[[ Available data, beginning ]]
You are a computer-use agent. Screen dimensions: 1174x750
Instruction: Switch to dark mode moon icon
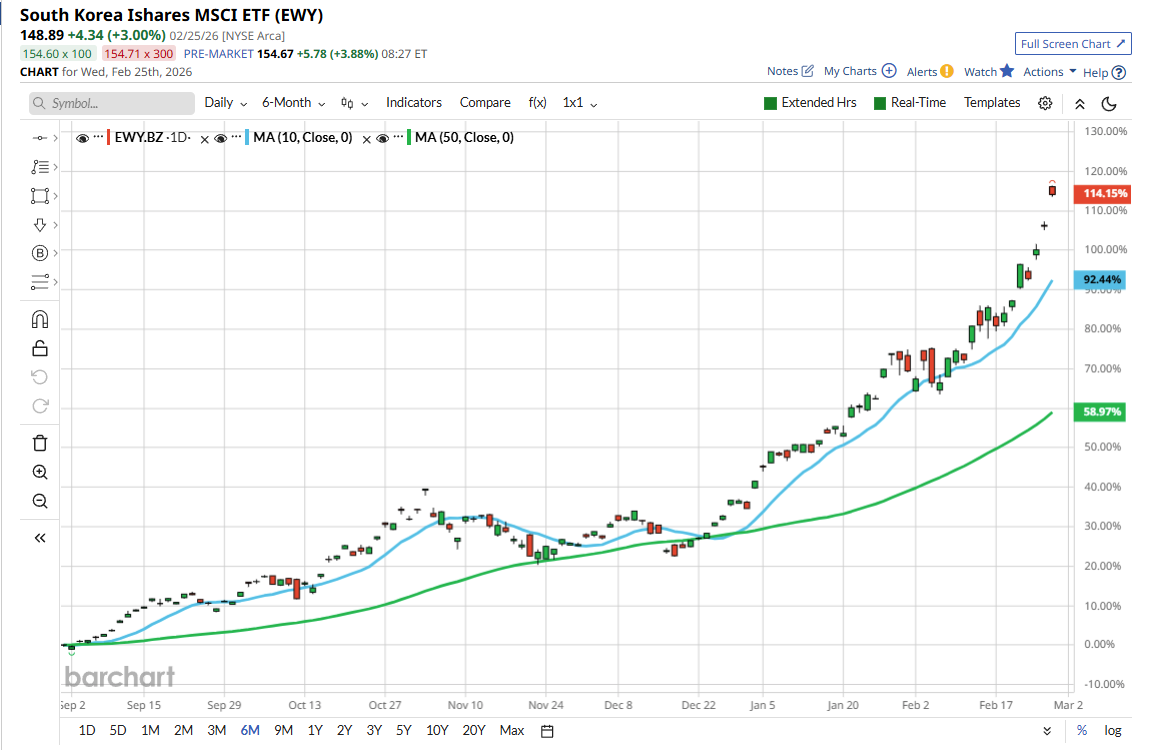1108,103
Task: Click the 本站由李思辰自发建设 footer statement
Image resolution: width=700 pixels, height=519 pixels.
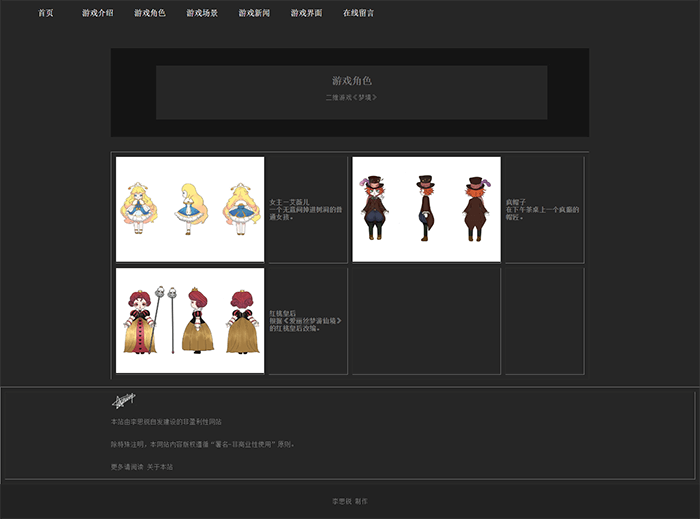Action: point(166,422)
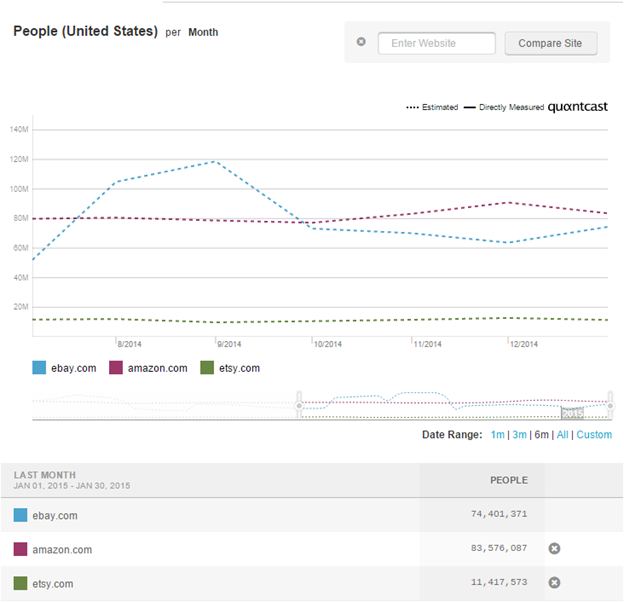Set date range to 3m

[519, 435]
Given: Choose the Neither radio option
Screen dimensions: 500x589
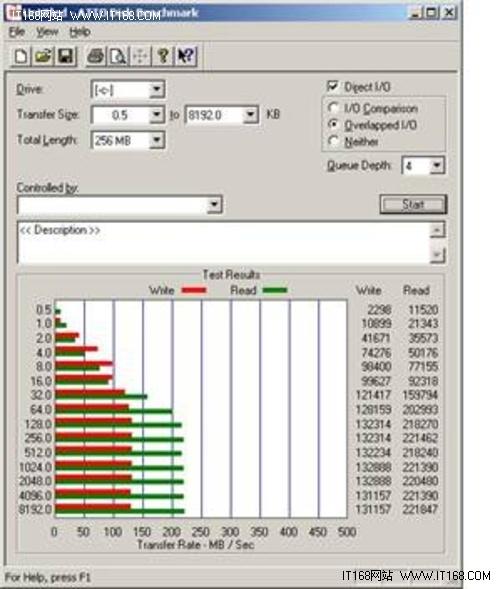Looking at the screenshot, I should point(333,141).
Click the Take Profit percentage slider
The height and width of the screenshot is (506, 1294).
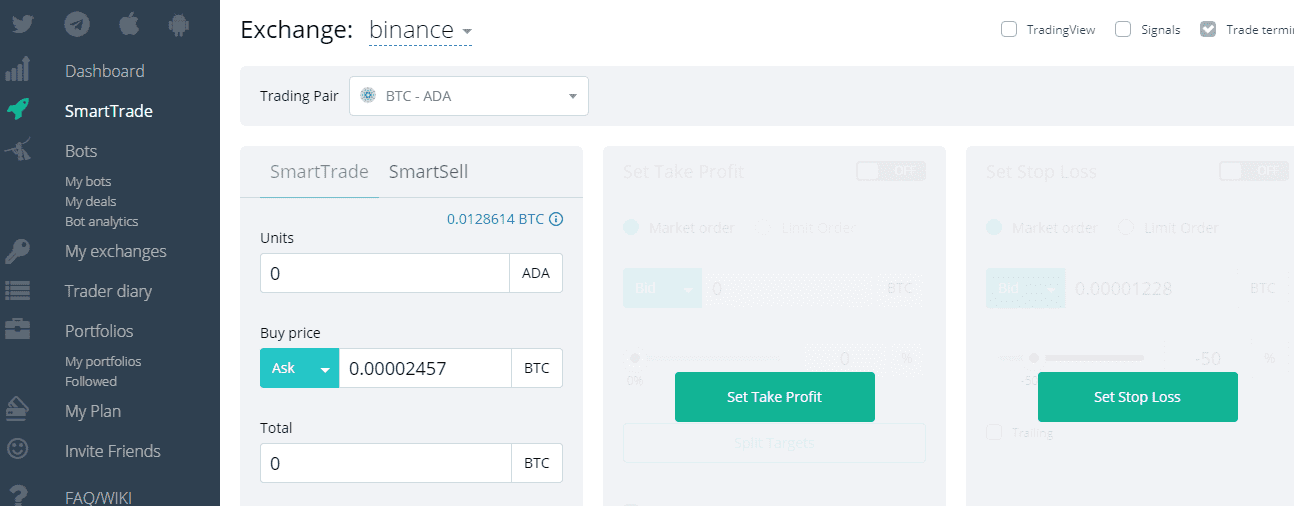(710, 357)
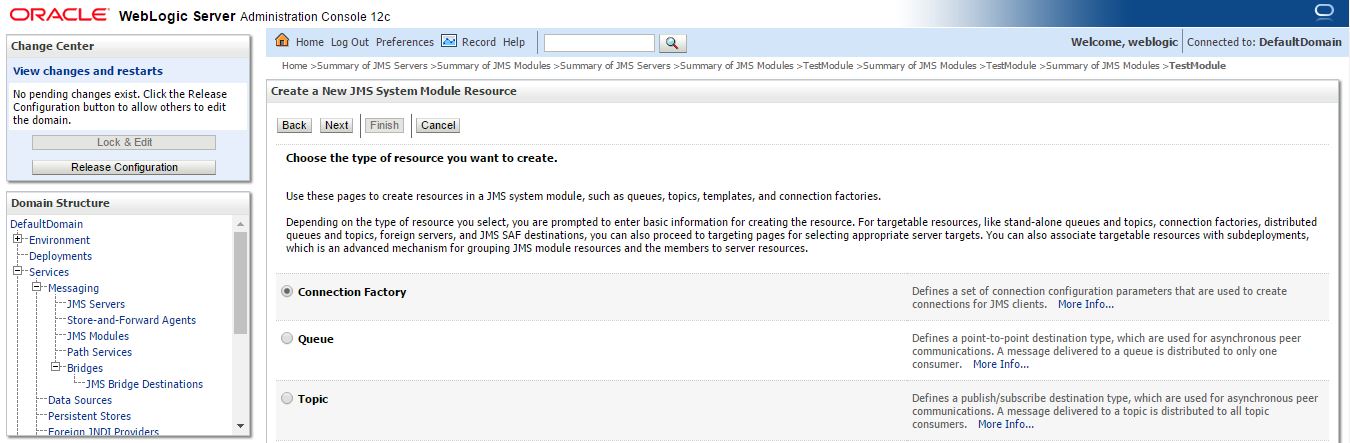Select the Connection Factory radio button
This screenshot has width=1350, height=443.
(x=287, y=292)
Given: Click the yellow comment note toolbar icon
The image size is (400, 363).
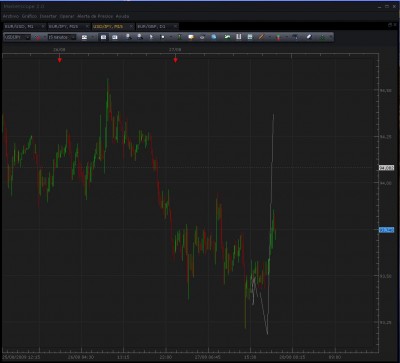Looking at the screenshot, I should pos(191,37).
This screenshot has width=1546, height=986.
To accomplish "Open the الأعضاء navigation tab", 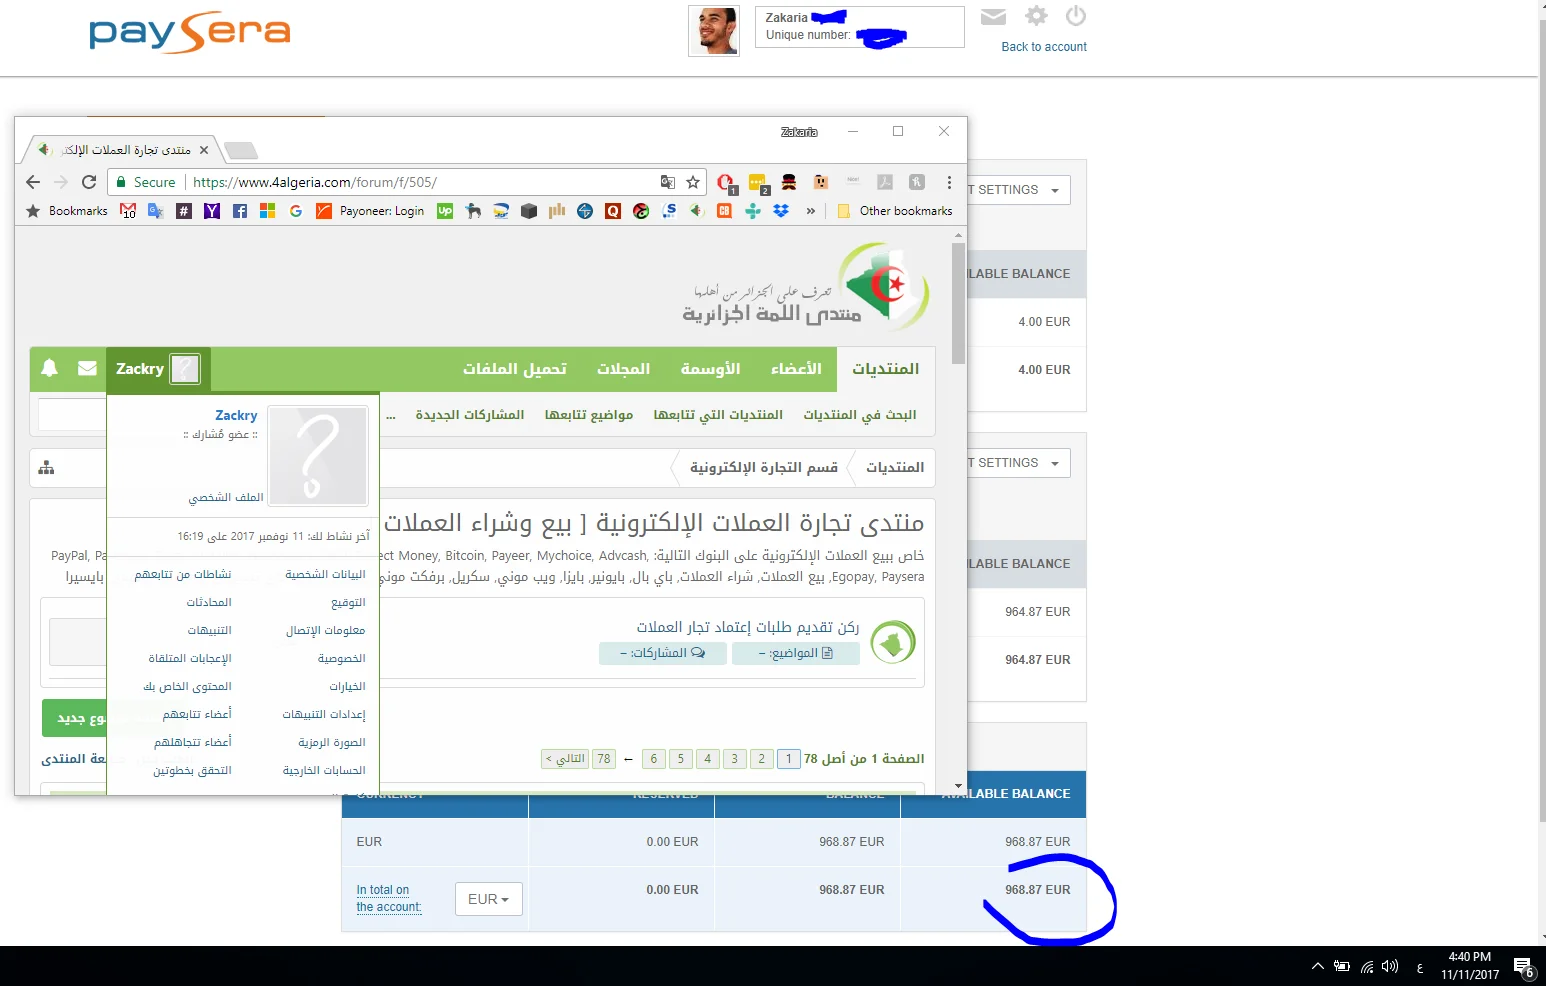I will point(796,369).
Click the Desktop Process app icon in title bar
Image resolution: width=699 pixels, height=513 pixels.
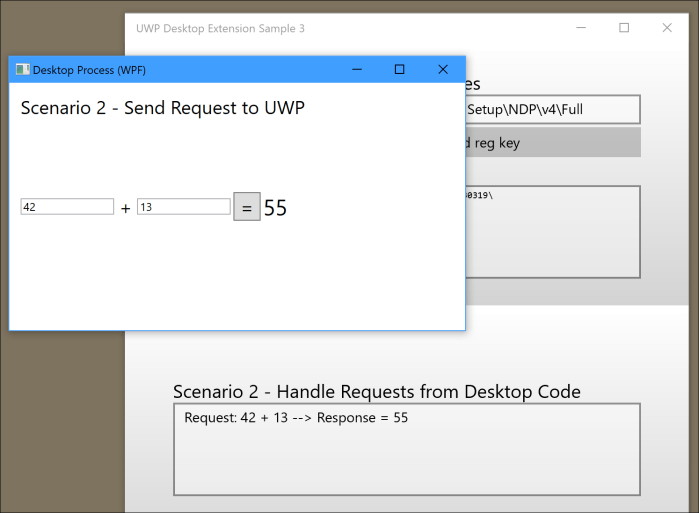[x=22, y=70]
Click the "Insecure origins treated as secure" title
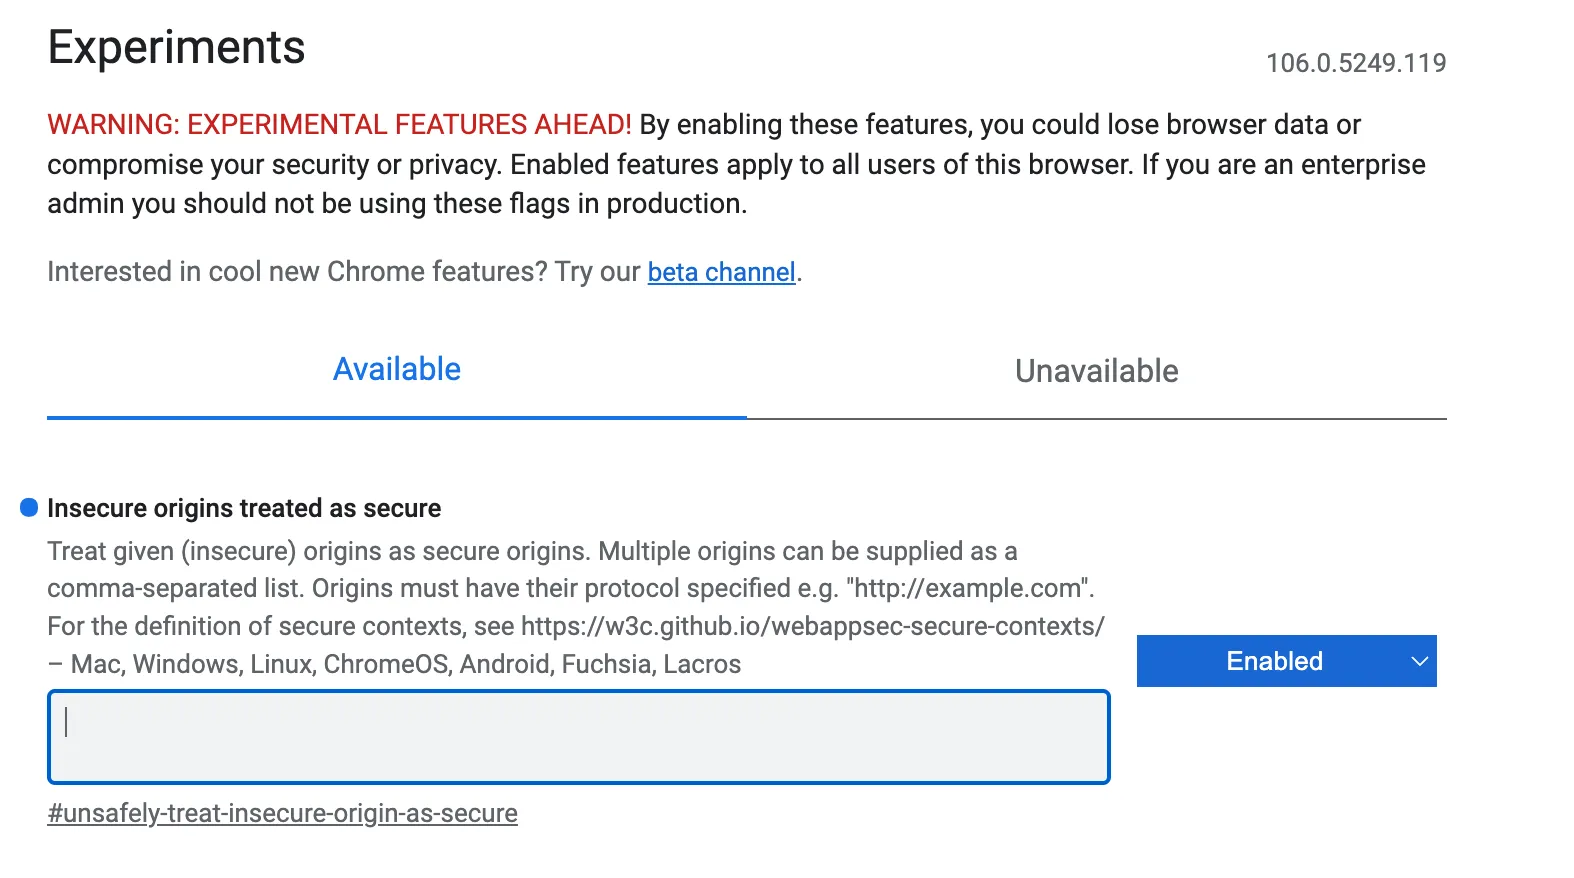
[[ Available data, end ]]
**Directions for this task**
Copy down every line of the material above that includes the string "title".

**Answer area**
Click the Desktop Process app icon in title bar
Click the "Insecure origins treated as secure" title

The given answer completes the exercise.